* **Description of the task**: Return all the lines below exactly as written. Drop every picture.

[Data in this exercise — start]

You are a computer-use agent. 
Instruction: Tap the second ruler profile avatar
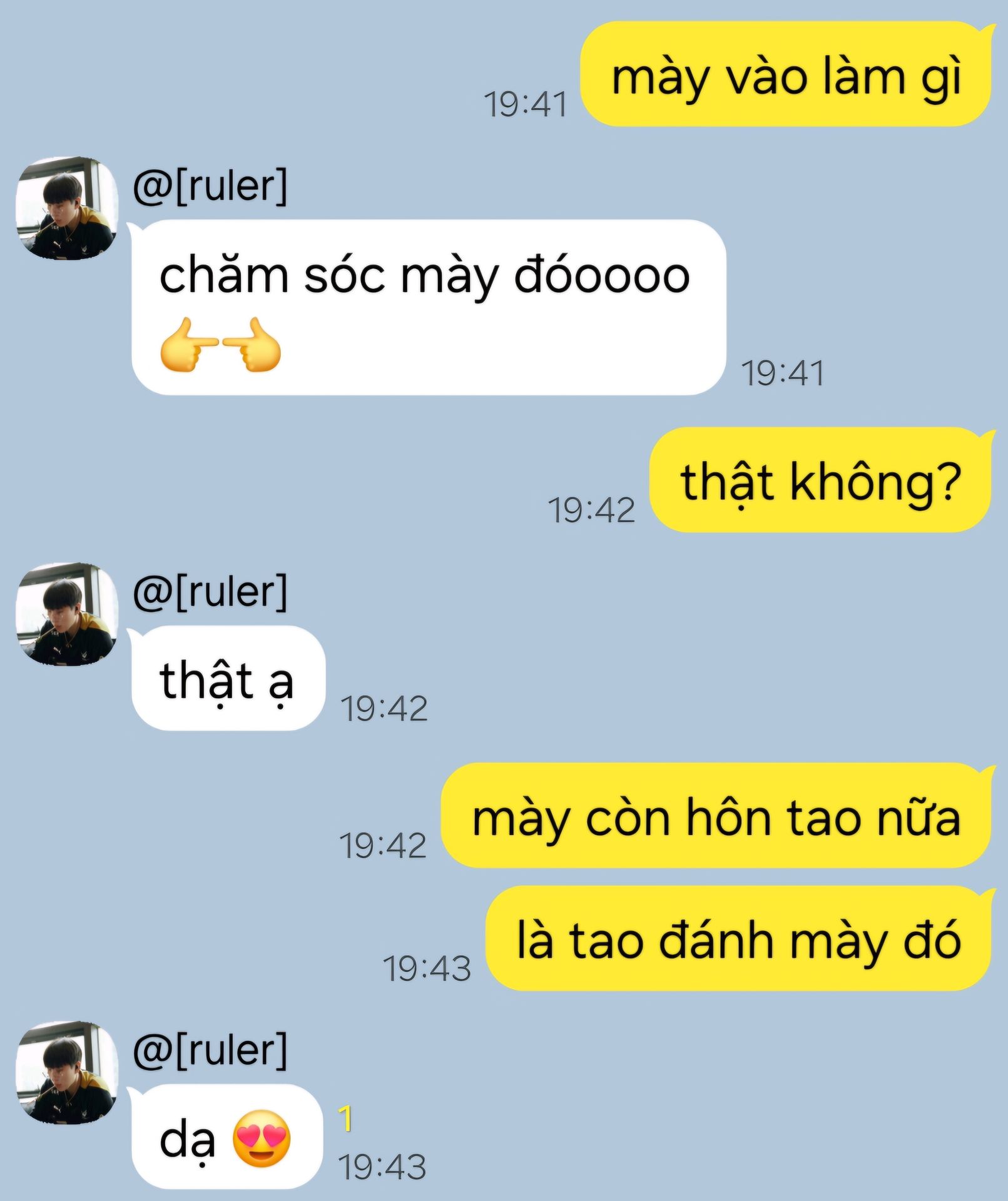coord(67,614)
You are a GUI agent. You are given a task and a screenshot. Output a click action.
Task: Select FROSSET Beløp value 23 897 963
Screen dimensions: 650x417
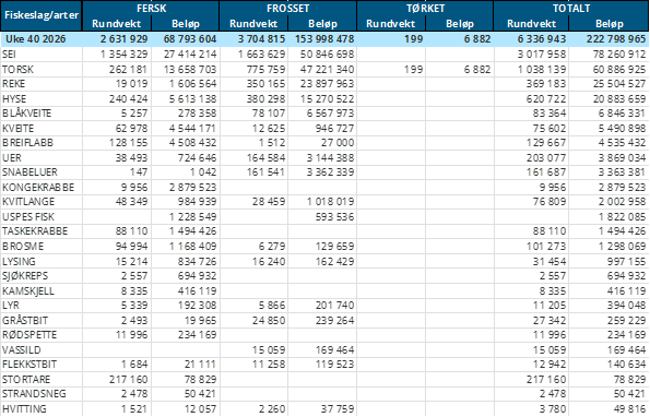[327, 84]
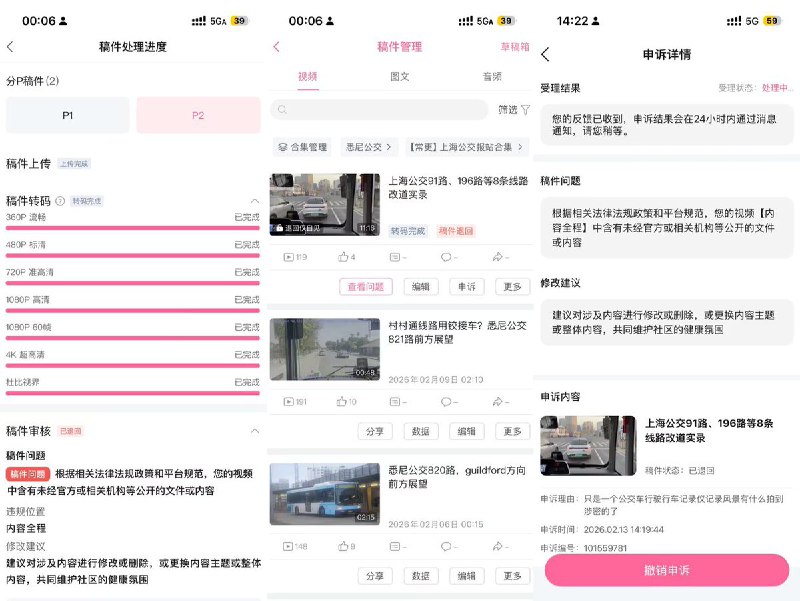
Task: Select the P2 part tab
Action: (198, 116)

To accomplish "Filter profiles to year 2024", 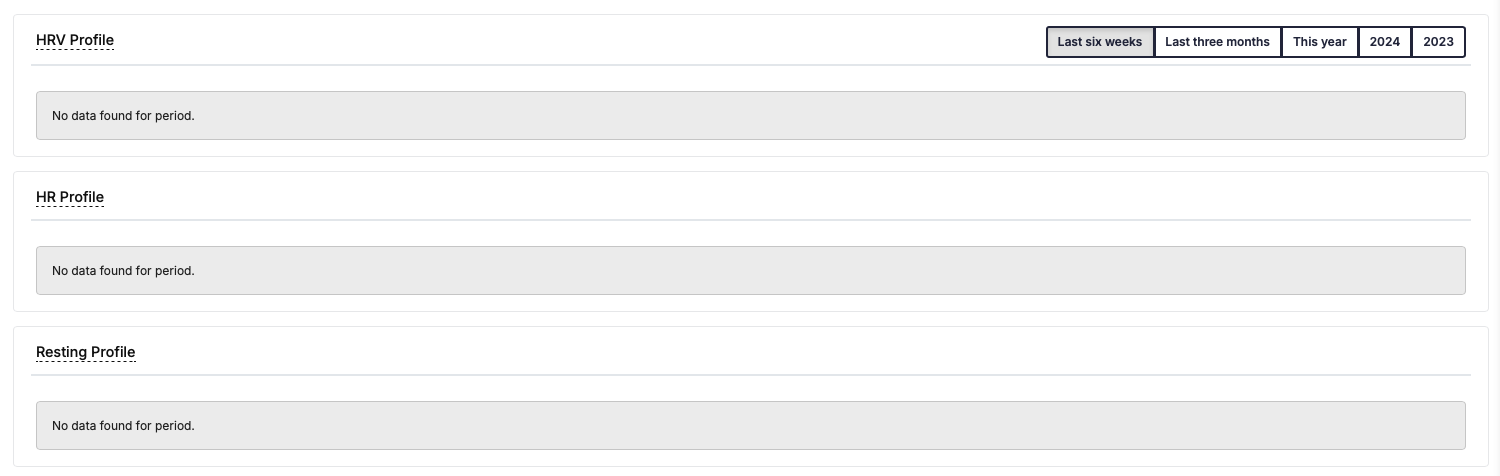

[Data in this exercise — finish]

* **Answer to the exercise**:
You are a computer-use agent. 
Instruction: Tap the second ruler profile avatar
coord(67,614)
You are a GUI agent. You are given a task and a screenshot. Output a click action.
Task: Select FROSSET Beløp value 23 897 963
Screen dimensions: 650x417
[327, 84]
Task: Select the P2 part tab
Action: (198, 116)

To accomplish "Filter profiles to year 2024", 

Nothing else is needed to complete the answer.